*** Teks Bacaan ***

Penulis: Shopiah Syafaatunnisa / Mahasiswa Pascasarjana UIN Sunan Gunung Djati Bandung
Baru-baru ini, kasus perundungan di sekolah Binus School Serpong sungguh mengernyitkan kening dan mengejutkan banyak pihak. Sekolah elite dengan jumlah murid yang sedikit, secara teori seharusnya dapat mengontrol dan memantau peserta didik jauh lebih baik dan efektif dari sekolah rata-rata. Akan tetapi, dengan adanya kasus perundungan ini menjadi sebuah peringatan bahwa celah kejahatan bisa terjadi di mana saja, di sekolah yang bagus sekalipun.
Tak hanya itu, dapat dipastikan anak-anak yang disekolahkan di sana mayoritas berasal dari kalangan terpelajar. Dengan kata lain, perundungan yang terjadi di sekolah pada umumnya seringkali motifnya dikaitkan karena pola asuh dari keluarganya sendiri yang minim pendidikan maupun material. Lantas, mengapa anak yang dibesarkan dengan ditopang lembaga berkualitas sekaligus background keluarga berpendidikan tetap dapat terjadi perundungan? Berikut poin-poin yang dirasa penting untuk dikaji.
Cara Pandang
Hendaknya kasus ini tidak digeneralisasi, satu kasus pencemaran nama baik, bukan berarti menghilangkan sisi baik dan unggul dari sekolah tersebut yang tentu sangatlah banyak. Semestinya masyarakat tidak mendiskreditkan sekolah yang sudah memberjalankan program-program pendidikan yang berkualitas. Ibarat pencuri masuk ke rumah, bukan berarti rumahnya harus dibakar, tapi pencurinya yang harus ditangani. Seperti itulah semestinya paradigma masyarakat.

*** Data yang Diberikan ***

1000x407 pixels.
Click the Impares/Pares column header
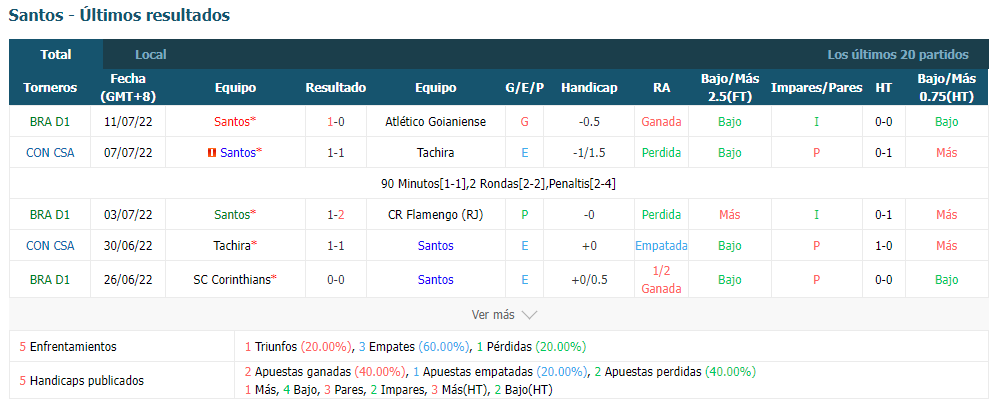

***

Yang Ditanyakan:
A) Terjemahkan kalimat dari teks tentang perundungan ini ke dalam bahasa Inggris: "Ibarat pencuri masuk ke rumah, bukan berarti rumahnya harus dibakar, tapi pencurinya yang harus ditangani."
B) Menurut teks tentang perundungan, di sekolah mana kasus perundungan itu terjadi?
C) Lanjutkan teks tentang perundungan di Binus School Serpong mulai setelah kalimat terakhirnya.

Jawaban per Tugas:
A) It is like a thief breaking into a house: that does not mean the house must be burned down; it is the thief who must be dealt with.

B) Binus School Serpong.

C)
Sebagus apapun sekolah, bukan berarti terbebas dari celah pelanggaran. Dan hendaknya sekolah bersangkutan tetap melaksanakan peran dan tanggung jawabnya tanpa merasa hilang wibawa. Karena marwah yang sesungguhnya adalah saat kebijakan dan langkah yang diambil sekolah dapat memaslahatkan seluruh pihak dan menangani sebuah kasus dengan penuh tanggung jawab.
Pendidikan Karakter
Baik pihak keluarga maupun sekolah, ada peran-peran krusial yang harus dipastikan tertanam dan melekat pada diri setiap anak sebagai upaya preventif.
Pertama, mencegah karakter superior. Pola asuh orang tua yang tidak memanjakan sangatlah penting. Mengajarkan anaknya meras kecewa sejak dini akan sangat berpengaruh pada karakternya di masa mendatang. Begitupun teknik memuji anak agar anak tidak melekatkan karakter superior dalam diri anak. Guru pun berperan penting menguatkan pencegahan karakter superior dengan cara memahamkan anak akan tercelanya sifat merasa hebat dan sombong.
Kedua, membekali mental yang kuat dan keberanian. Sejak dini, hendaknya anak tidak dibiarkan menjadi pribadi suka mengalah. Adakalanya anak harus diajarkan untuk tegas membela apa yang menjadi haknya. Anak harus ditanamkan harga diri, bekal ini penting agar kelak tidak menjadi korban perundungan.
Ketiga, mengajarkan pentingnya damai dan memaafkan. Di sinilah peran penting orang tua dan guru untuk mengajarkan cara mengkerdilkan ego anak agar bisa legowo memaafkan orang yang menyakitinya.
Sekalipun anak diajarkan untuk membela diri dan menjadi pribadi tangguh, dalam situasi apapun memaafkan adalah perbuatan mulia yang harus dipahamkan pada anak melalui sentuhan agama dan spiritual.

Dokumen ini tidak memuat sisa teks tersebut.